EXERCISE → What you write should match, word for word, the lines from the one containing "The width and" through the end of the data, with no pictures.

*** DATASET EXTRACT Section Begins ***

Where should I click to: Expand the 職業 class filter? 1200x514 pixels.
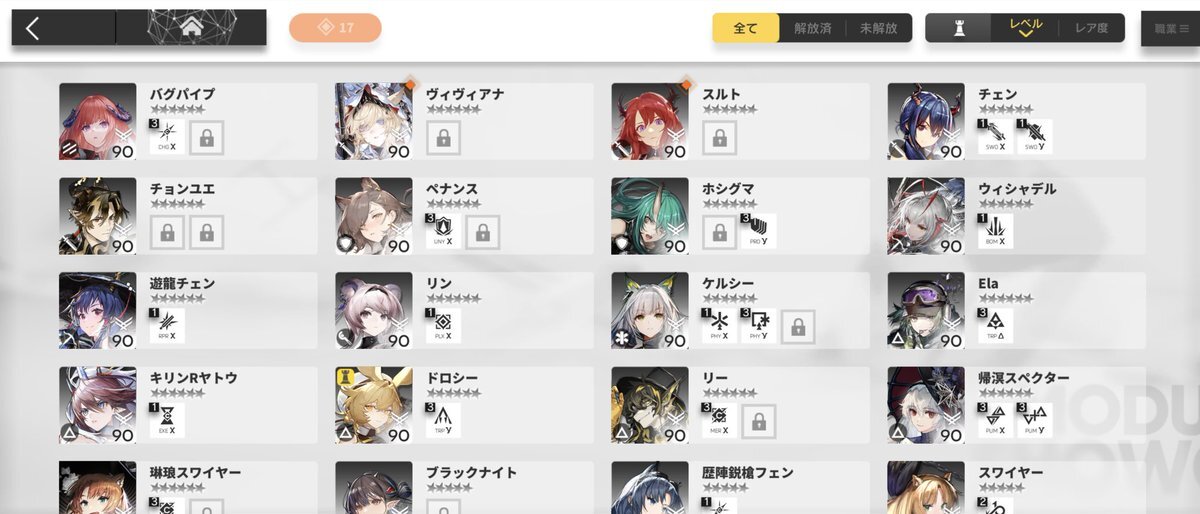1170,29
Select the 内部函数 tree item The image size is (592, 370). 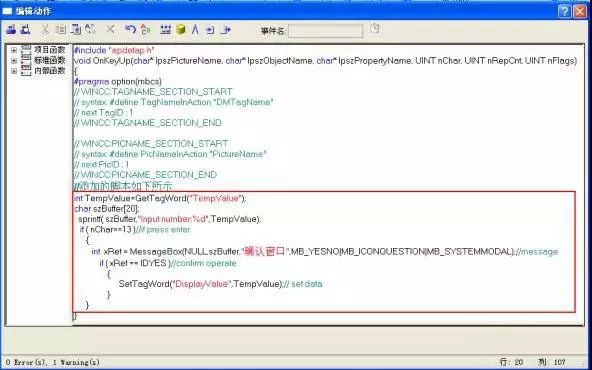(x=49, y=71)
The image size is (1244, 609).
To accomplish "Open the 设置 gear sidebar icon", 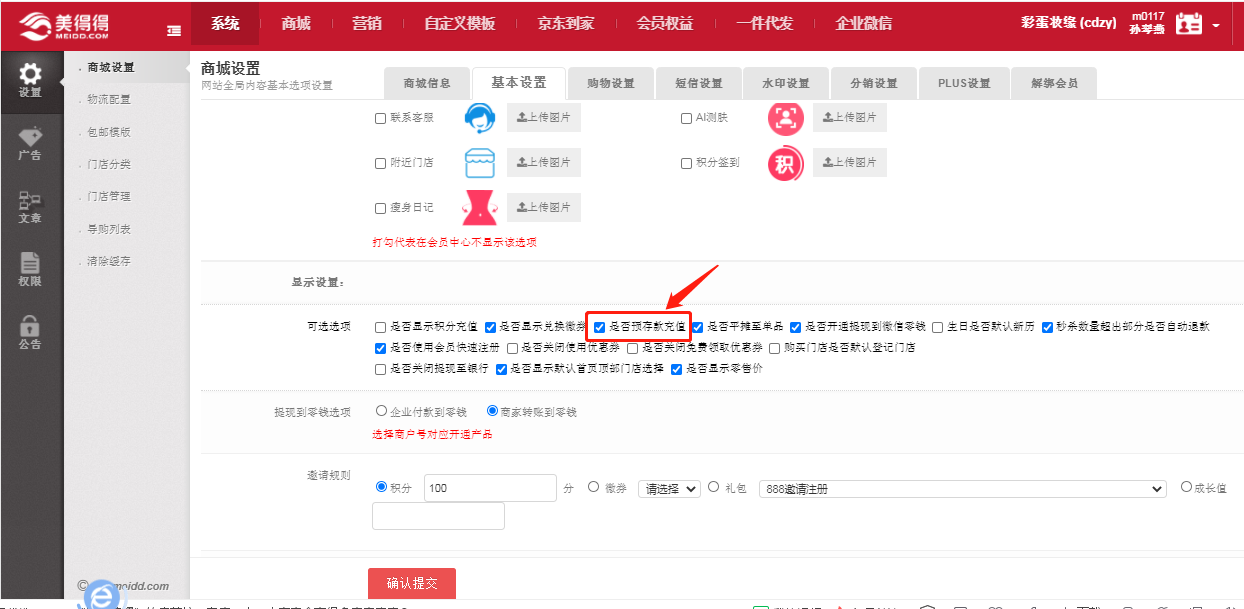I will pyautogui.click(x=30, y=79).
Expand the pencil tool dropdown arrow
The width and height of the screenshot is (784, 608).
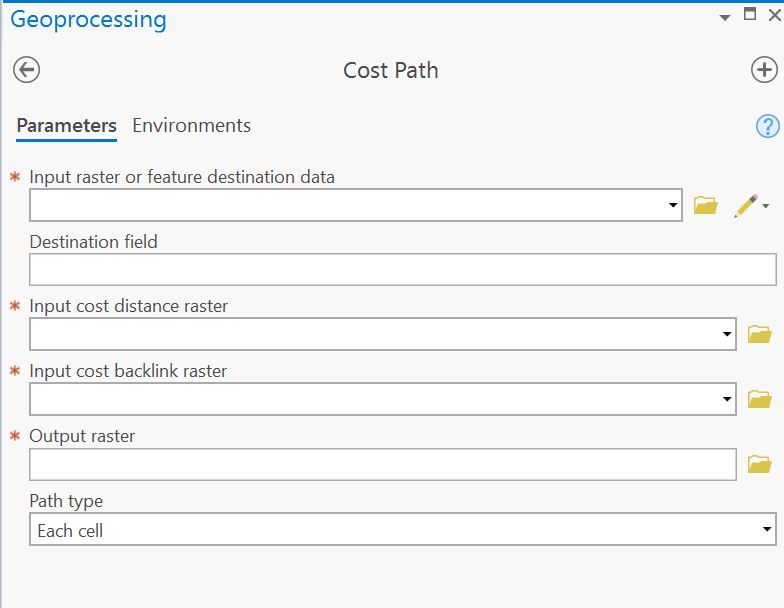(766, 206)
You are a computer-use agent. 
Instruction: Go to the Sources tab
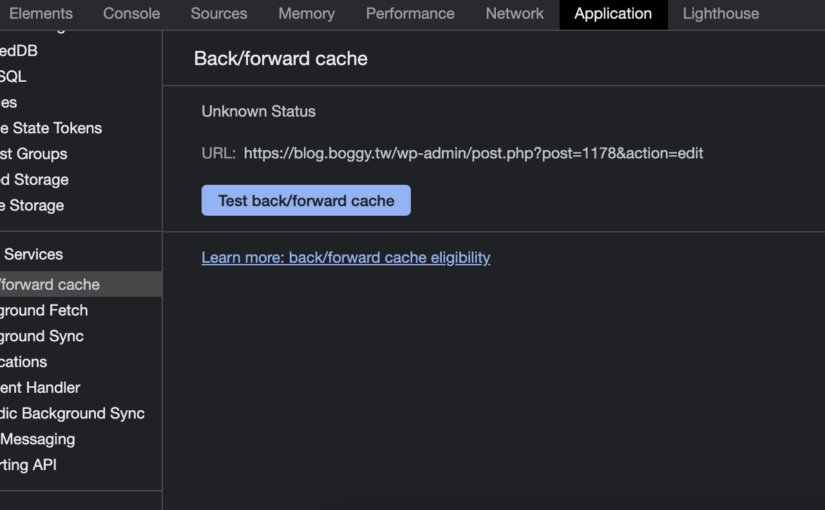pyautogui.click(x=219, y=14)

*** DATASET EXTRACT Section Ends ***

ANSWER BOX →
The width and height of the screenshot is (784, 608).
(766, 206)
You are a computer-use agent. 
Instruction: Go to the Sources tab
pyautogui.click(x=219, y=14)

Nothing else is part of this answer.